Commit those and push them up to GitHub.

### Create a new Render web service

In Render, create a new web service. Connect it to the repo on GitHub you just created:

![Create a new web service](docs/3_1_web_service.png)

Render will probably automatically detect that this is a Python app but you should make sure the following settings are correct:

* Name: any name you choose
* Region: any region is fine
* Branch: main
* Root directory: (blank, meaning root)
* Runtime: Python 3
* Build command: `poetry install`
* Start command: `gunicorn app:flask_app` (this will definitely need to be set)

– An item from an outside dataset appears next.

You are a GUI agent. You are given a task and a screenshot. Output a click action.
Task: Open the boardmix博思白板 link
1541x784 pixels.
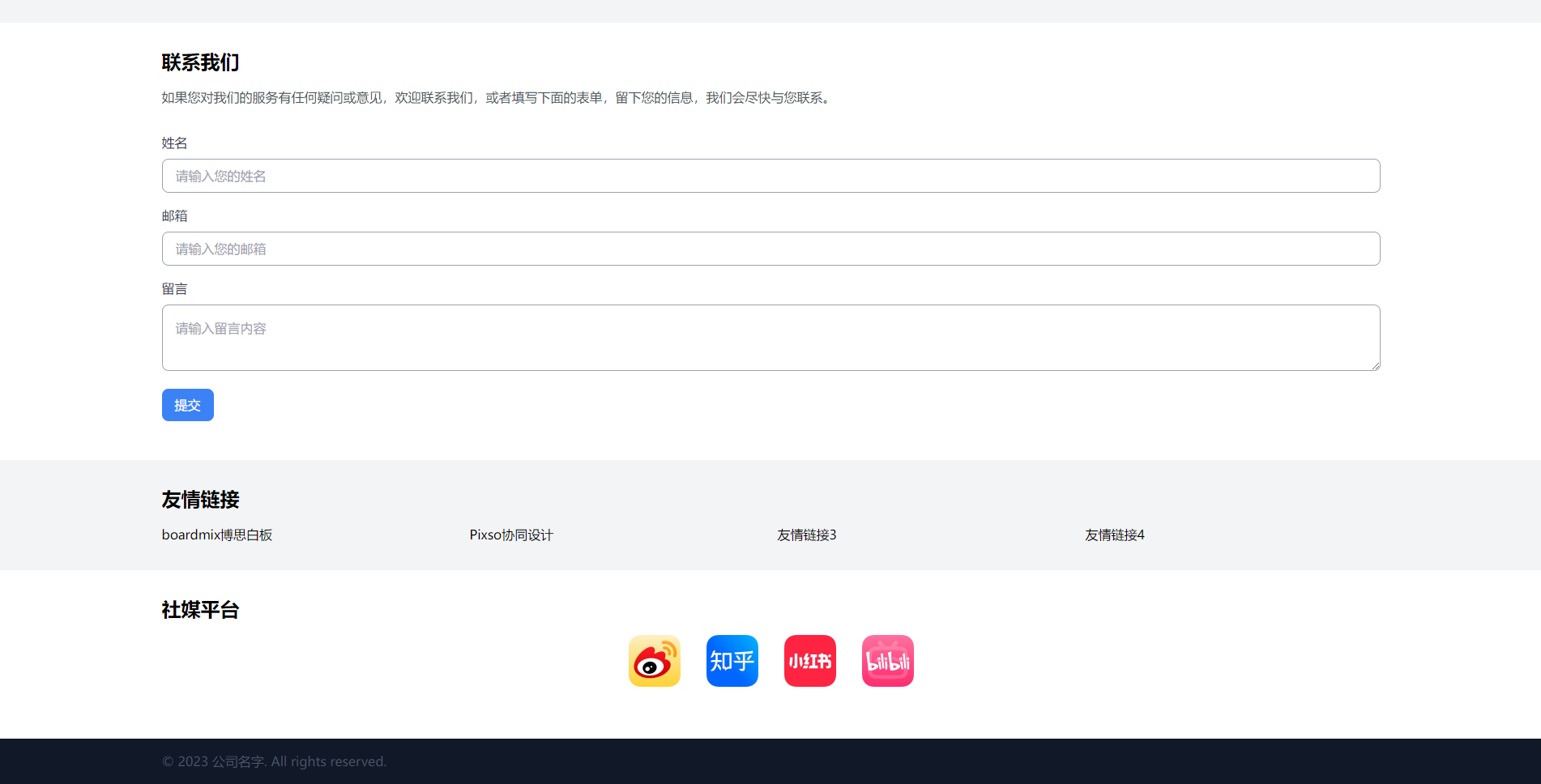[x=217, y=535]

You'll also need to scroll down and set some environment variables:

* PYTHON_VERSION: 3.11.6 (or whatever version you're using)
* OPENAI_API_KEY: your OpenAI API key
* SLACK_BOT_TOKEN: your Slack bot token
* SLACK_SIGNING_SECRET: your Slack signing secret from before

Then click deploy and away you go!

![Deploy](docs/3_3_deploy.png)

You now have a production Slack bot listening to messages, remembering, learning, and replying. Congratulations!

## What next?

There's a whole bunch of features you could add to this bot, roughly in increasing order of difficulty:

* Join every channel instead of just one, clearly!
* Add a way to tell the bot to forget things (delete nodes)
* Give the bot the ability to use more than one index, such as an index of your documentation, or connected to your email, or your calendar
* Give the bot "tags" so it can attach metadata to nodes and answer questions only with (or ignore) things that have been tagged a certain way
* Add multi-modal abilities, so the bot can read images and even reply with generated images
* And tons more!

This bot is a lot of fun to play with and was a lot of fun to build, I hope you enjoyed learning about Slackbots and LlamaIndex as much as I enjoyed writing this tutorial!